Captioning media clips in real time by using Dataflow, Pub/Sub, and the Speech-to-Text API

Learn how to create real-time WebVTT captions for audio or video clips by using the Speech-to-Text API in a Dataflow pipeline.

This tutorial shows you how to use the Dataflow flex template provided by the Automatic WebVTT Caption From Streaming Speech-to-Text API By Using Dataflow reference implementation to address several common challenges to creating WebVTT captions in real time. These challenges are:

  • Minimizing latency when creating the caption.
  • Constructing start and end time offsets for each caption.
  • Specifying how long to make each caption.

This tutorial is intended for developers, and assumes that you have basic knowledge of Dataflow pipelines.

Architecture

This tutorial is based on the Automatic WebVTT Caption From Streaming Speech-to-Text API By Using Dataflow reference implementation on GitHub. The reference implementation works as follows:

  1. A media clip is uploaded to a Cloud Storage bucket. The addition of the object to the bucket causes a message to be sent to a Pub/Sub topic.
  2. The Dataflow pipeline has a subscription to that Pub/Sub topic. The arrival of the message triggers it to retrieve and process the media clip.
  3. The pipeline processes the media clip. It first calls the Speech-to-Text API to get a text transcript of the audio from the media file, and then constructs captions from this transcript.
  4. The pipeline outputs the captions in WebVTT format and publishes them to a Pub/Sub topic.

This reference implementation works best with smaller media files.

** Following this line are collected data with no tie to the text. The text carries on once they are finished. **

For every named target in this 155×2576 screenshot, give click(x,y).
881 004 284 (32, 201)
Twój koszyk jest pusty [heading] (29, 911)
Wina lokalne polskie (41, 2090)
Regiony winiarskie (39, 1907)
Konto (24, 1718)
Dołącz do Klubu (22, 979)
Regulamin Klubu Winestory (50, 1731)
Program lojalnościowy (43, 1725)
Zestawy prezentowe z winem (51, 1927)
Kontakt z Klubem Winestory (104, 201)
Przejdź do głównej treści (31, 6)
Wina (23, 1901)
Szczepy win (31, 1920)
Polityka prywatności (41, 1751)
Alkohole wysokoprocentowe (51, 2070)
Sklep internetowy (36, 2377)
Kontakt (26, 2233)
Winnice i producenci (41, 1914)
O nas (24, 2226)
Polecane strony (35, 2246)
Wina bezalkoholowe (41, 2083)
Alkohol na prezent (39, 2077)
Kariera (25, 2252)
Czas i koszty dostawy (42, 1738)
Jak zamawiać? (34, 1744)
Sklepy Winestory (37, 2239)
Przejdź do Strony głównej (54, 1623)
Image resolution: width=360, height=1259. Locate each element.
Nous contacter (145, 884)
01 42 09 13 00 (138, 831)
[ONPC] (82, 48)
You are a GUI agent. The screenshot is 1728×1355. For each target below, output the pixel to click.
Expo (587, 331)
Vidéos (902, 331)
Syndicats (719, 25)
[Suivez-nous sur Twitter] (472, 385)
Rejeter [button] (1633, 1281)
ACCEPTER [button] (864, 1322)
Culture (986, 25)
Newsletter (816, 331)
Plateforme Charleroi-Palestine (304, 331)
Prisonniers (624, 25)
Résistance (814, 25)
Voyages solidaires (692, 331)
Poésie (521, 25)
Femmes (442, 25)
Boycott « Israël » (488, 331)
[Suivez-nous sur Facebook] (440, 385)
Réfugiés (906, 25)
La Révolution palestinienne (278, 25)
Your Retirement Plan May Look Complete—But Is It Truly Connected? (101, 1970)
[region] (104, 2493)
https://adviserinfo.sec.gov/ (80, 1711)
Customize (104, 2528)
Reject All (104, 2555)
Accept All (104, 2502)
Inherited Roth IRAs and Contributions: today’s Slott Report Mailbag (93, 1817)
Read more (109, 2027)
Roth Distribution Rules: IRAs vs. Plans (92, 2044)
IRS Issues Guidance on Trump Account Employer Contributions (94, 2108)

We recommend using it with files that are 5 MB or smaller.

The following diagram illustrates the architecture of the reference implementation:

Diagram showing the architecture of the media transcription solution.

Data processing design decisions

When you run the Dataflow pipeline, you use a publicly hosted flex template that calls Java code from the reference implementation. That code constructs the captions from the results returned by the Speech-to-Text API. The key design decisions in this code are as follows:

  • The code uses the Streaming Recognition method of the Speech-to-Text API to process the clip. This method provides interim results in addition to finalized results, with the interim results being of lower quality but arriving faster. The code in the reference implementation processes the interim results, which reduces the latency between receiving the clip and producing the caption.
  • Transcripts returned in the interim results must meet a stability bar in order to be processed. Stability for interim results can range from 0.0, which indicates complete instability, to 1.0, which indicates complete stability. The stability bar is set to 0.8 by default, but you can change it by using the --stabilityThreshold parameter when you run the pipeline.
  • Because the interim results aren't fully processed, transcripts can contain low-stability and overlapping phrases. To get an idea of what this looks like, see the example for StreamingRecognizeResponse.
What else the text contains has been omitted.